Music is affected by the culture surrounding it and continues to evolve and change. As a result we have a wide variety of styles across the world from Tuvan throat singing to drum and bass.
As music evolves with the surrounding culture, it can be a time capsule that captures a period of time within a culture. Music is often influenced by the events and beliefs of the time frame it was created. One way to see this in action is to compare contemporary British music from the 70s to the 00s.

History of Instruments

A musical instrument is defined as an object created to produce musical sounds. The oldest musical instrument found was a 60,000 year old Neanderthal flute carved from a cave bear thigh bone. The flute was found  in Divje babe cave near Cerkno in Slovenia. The flute is about 11.4 cm long and part of a permanent exhibition at National Museum of Slovenia. Most historians believe flutes like this one were among the first instruments created.

History of the Guitar

The guitar is a type of chordophone instrument, these types of instruments create sound via vibrating strings. The exact origin of the guitar itself is generally unknown although there are several hypothesis. One belief is that it originates from the Greek kithara (the lyre is descended from this instrument). The kithara was a string instrument the god Apollo was often depicted using, although according to myth the first kithara was created by the god Hermes using a turtle shell.

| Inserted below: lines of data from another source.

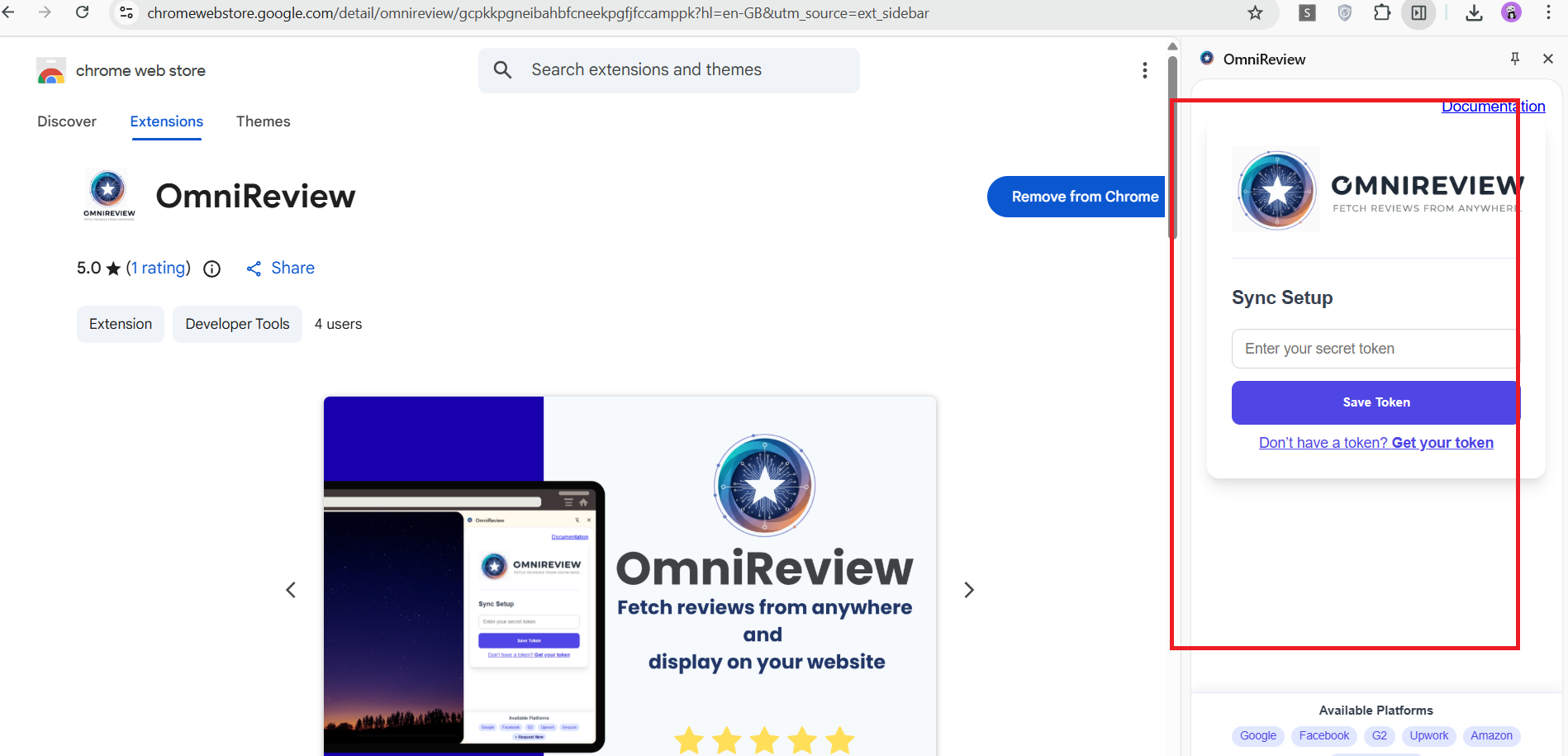Toggle the browser side panel icon

click(x=1418, y=12)
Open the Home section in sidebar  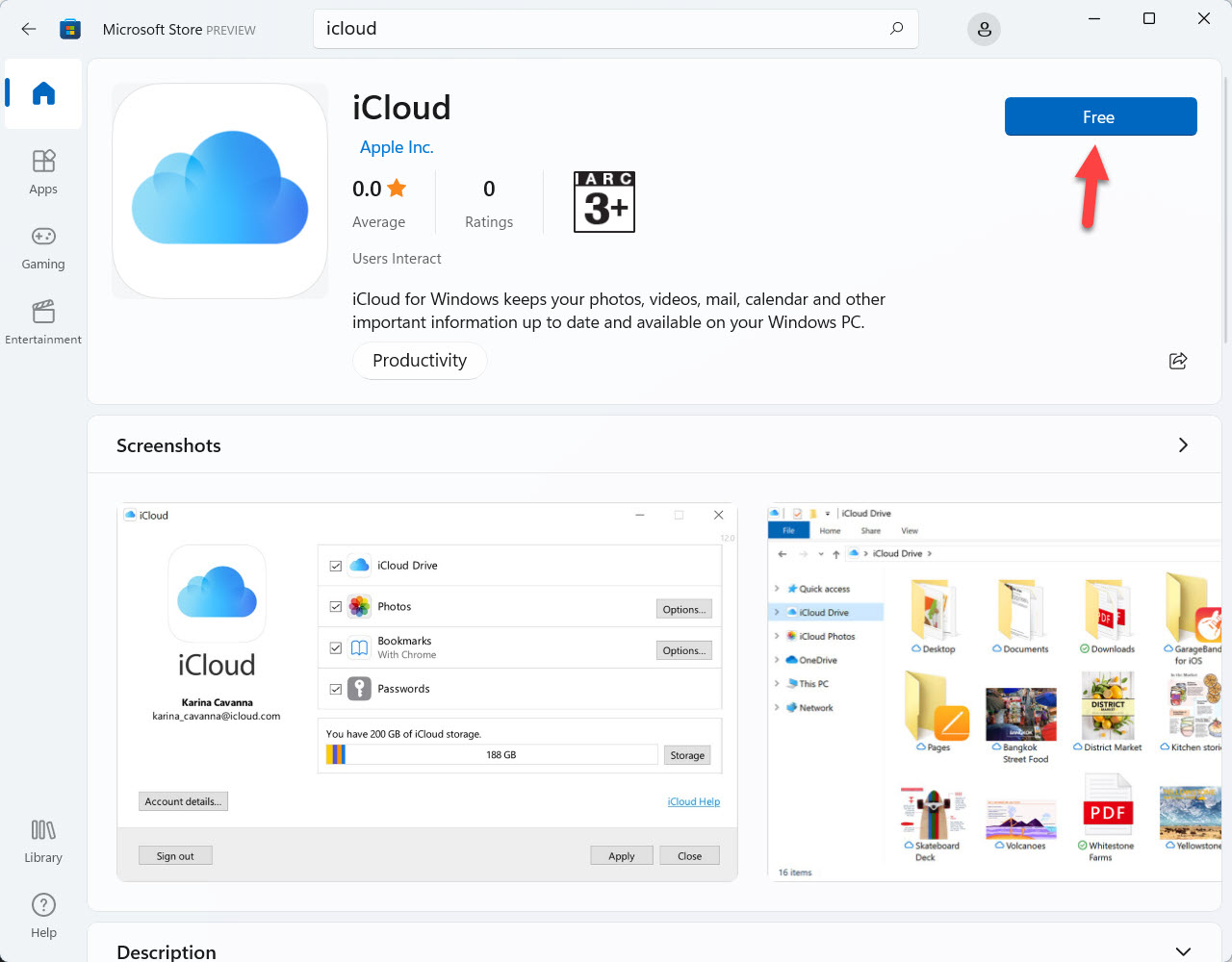tap(43, 94)
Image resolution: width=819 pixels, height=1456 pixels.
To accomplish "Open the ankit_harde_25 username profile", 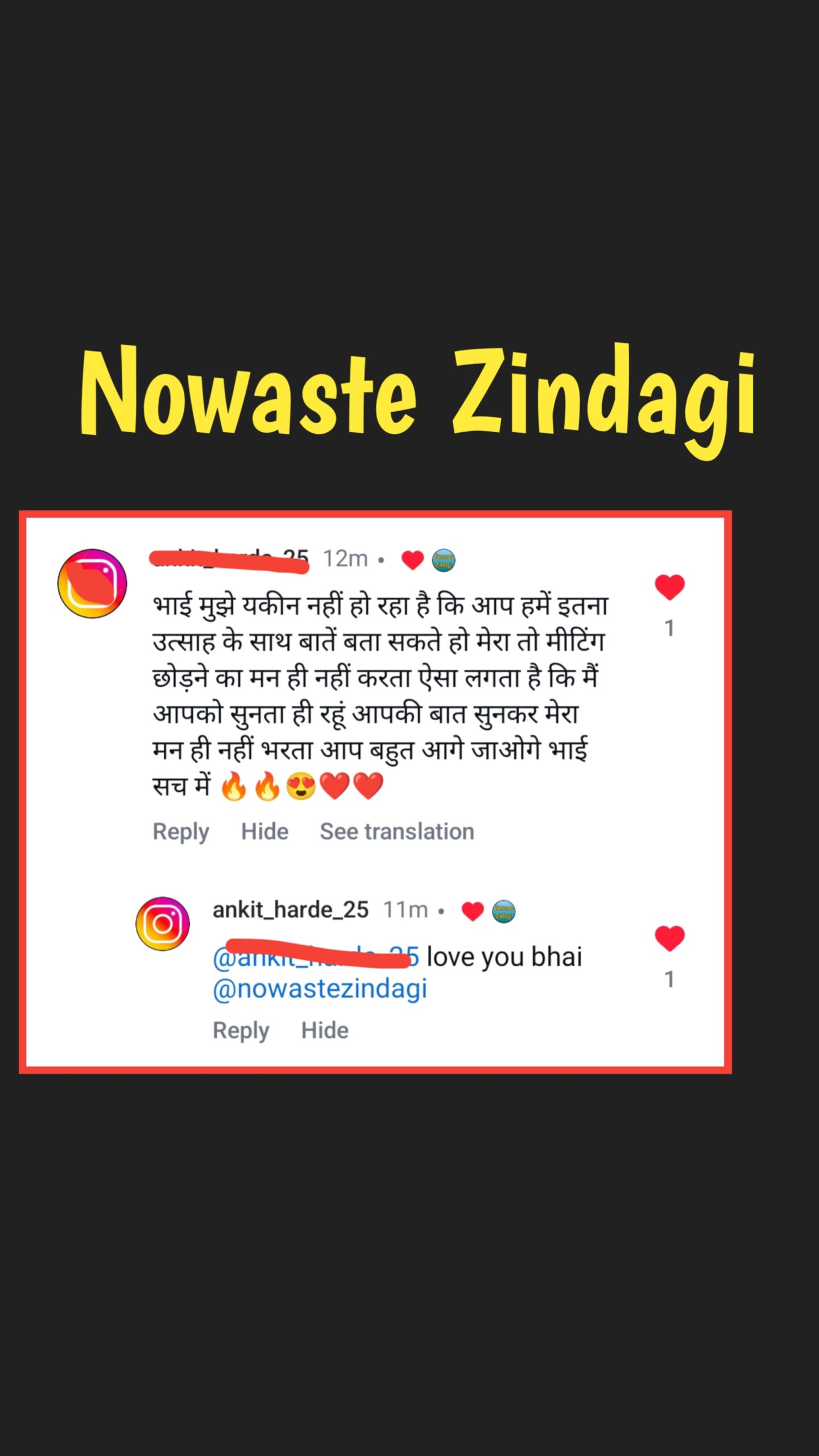I will click(291, 910).
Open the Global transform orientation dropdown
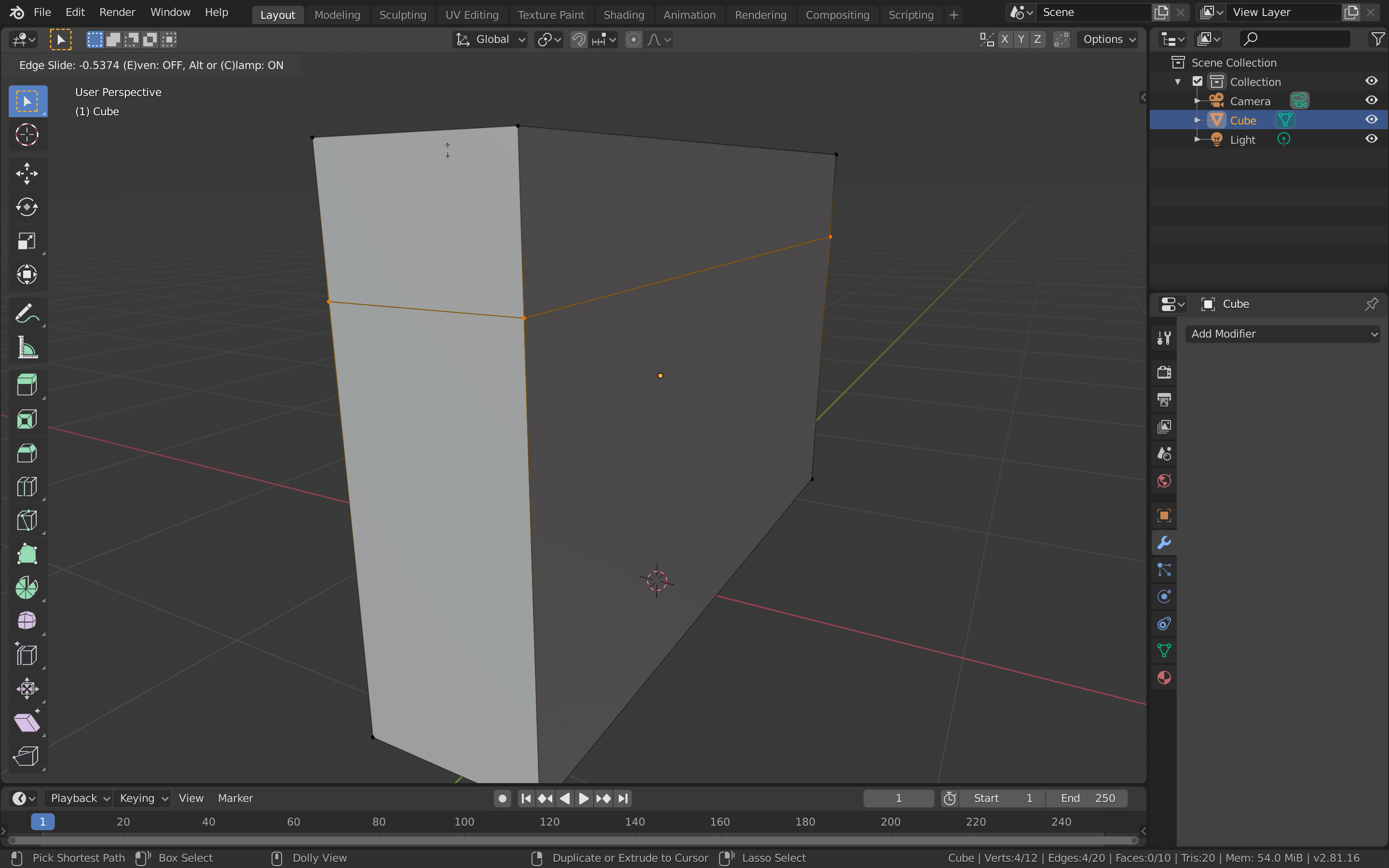Screen dimensions: 1389x868 [x=489, y=40]
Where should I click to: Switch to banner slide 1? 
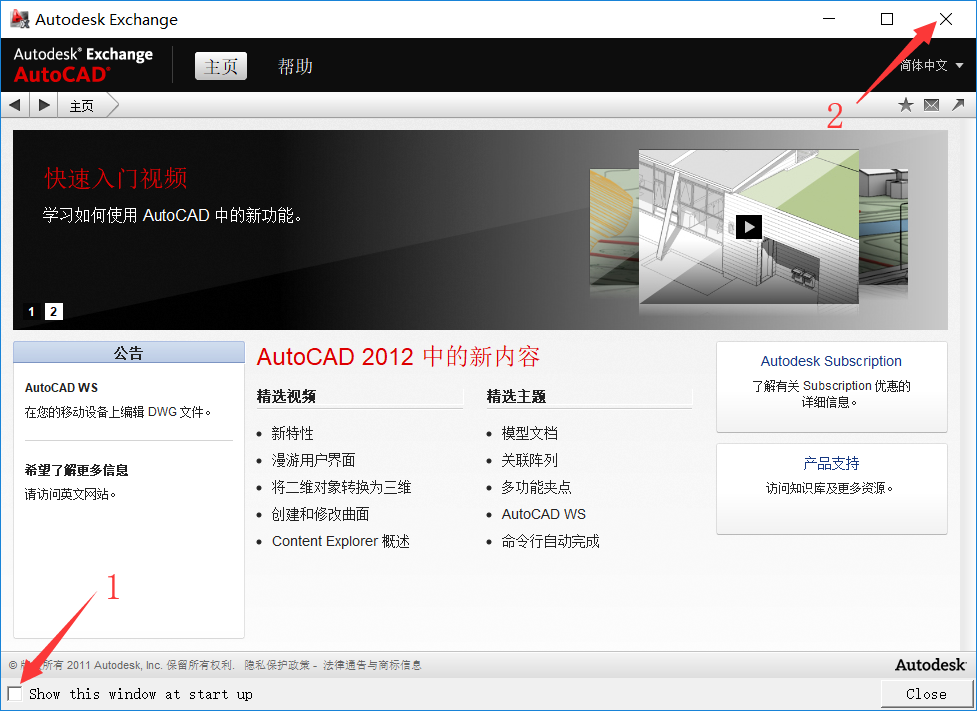pos(31,312)
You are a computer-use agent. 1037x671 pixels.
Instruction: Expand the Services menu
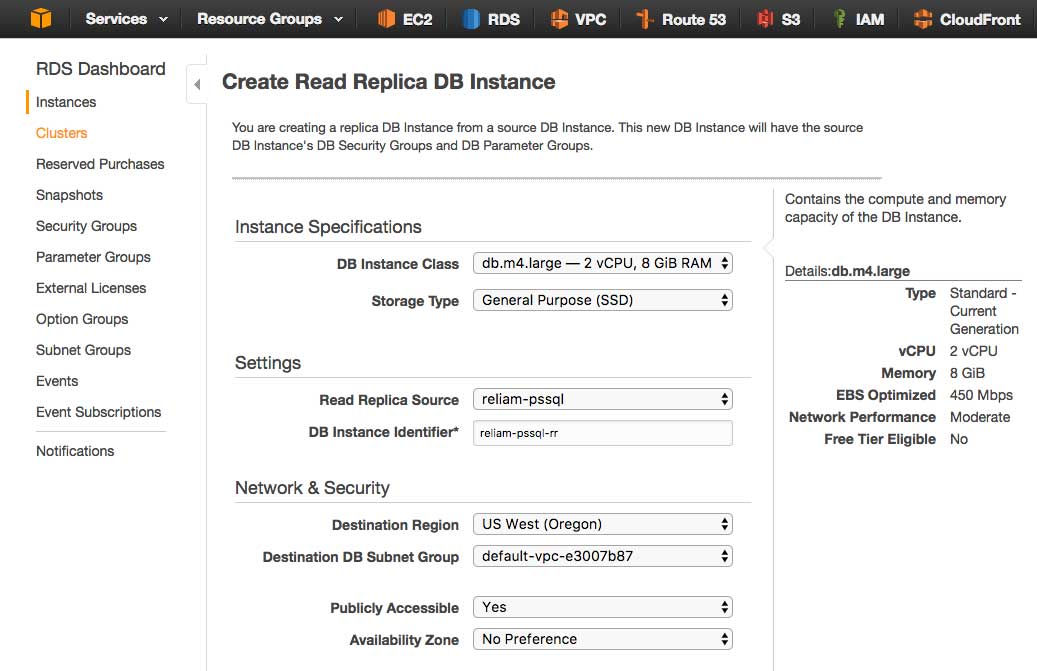[123, 19]
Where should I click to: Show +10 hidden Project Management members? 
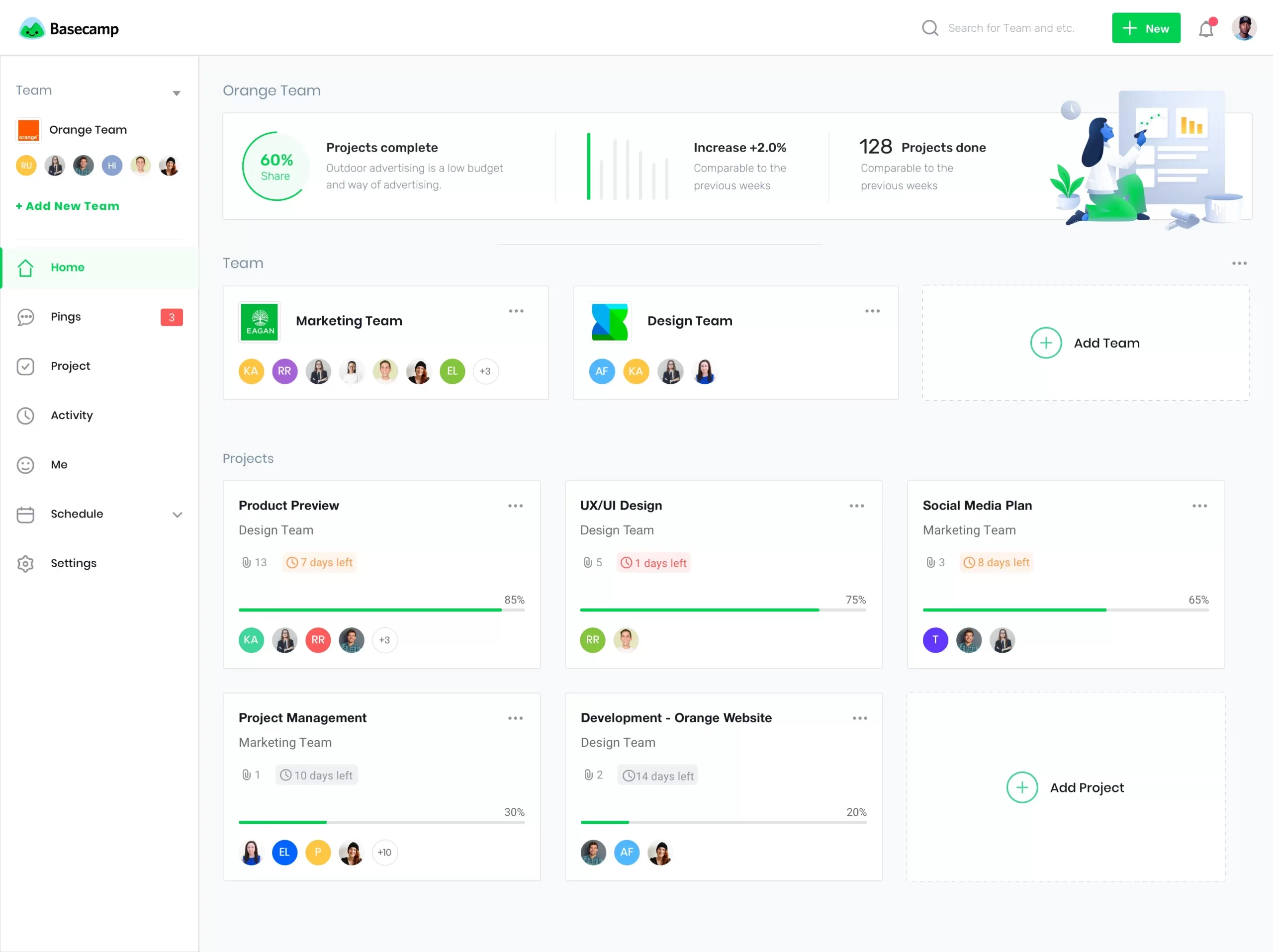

The more likely origin story is that the guitar is a descendant of the lute. This ancient string instrument was used by the Hittites, Elamites, Assyrians, Mari, Babylonians and Hurrians around 2330-2000 B.C.. It eventually passed onto the Egyptians by 1500 B.C. who in turn passed it onto the Greeks around 320 B.C. The lute eventually spread north into Europe and east into Asia. Art from these time periods depicting people playing the instrument, along with writing and surviving instruments are how historians trace the spread of the instrument. Today across the world there are a variety of string instruments descended from the lute.

In Europe the lute was developed into two variations, one where the strings were plucked and one where a bow was used (like a violin). These variations eventually developed into instruments such as the fiddle, viola, vielle, citole, guitarra/guiterne and mandola/mandore. During the seventeenth century a five course gut string variation known as the baroque guitar became fashionable thanks to Italian actors working in Paris. This instrument replaced the renaissance lute as the most commonly found instrument within homes in Europe.

During the second half of the eighteenth century the doubled strings of the baroque guitar became single strings and by the end of the century six string guitars were fashionable. During the nineteenth century Antonio de Torres Jurado created the modern classical guitar.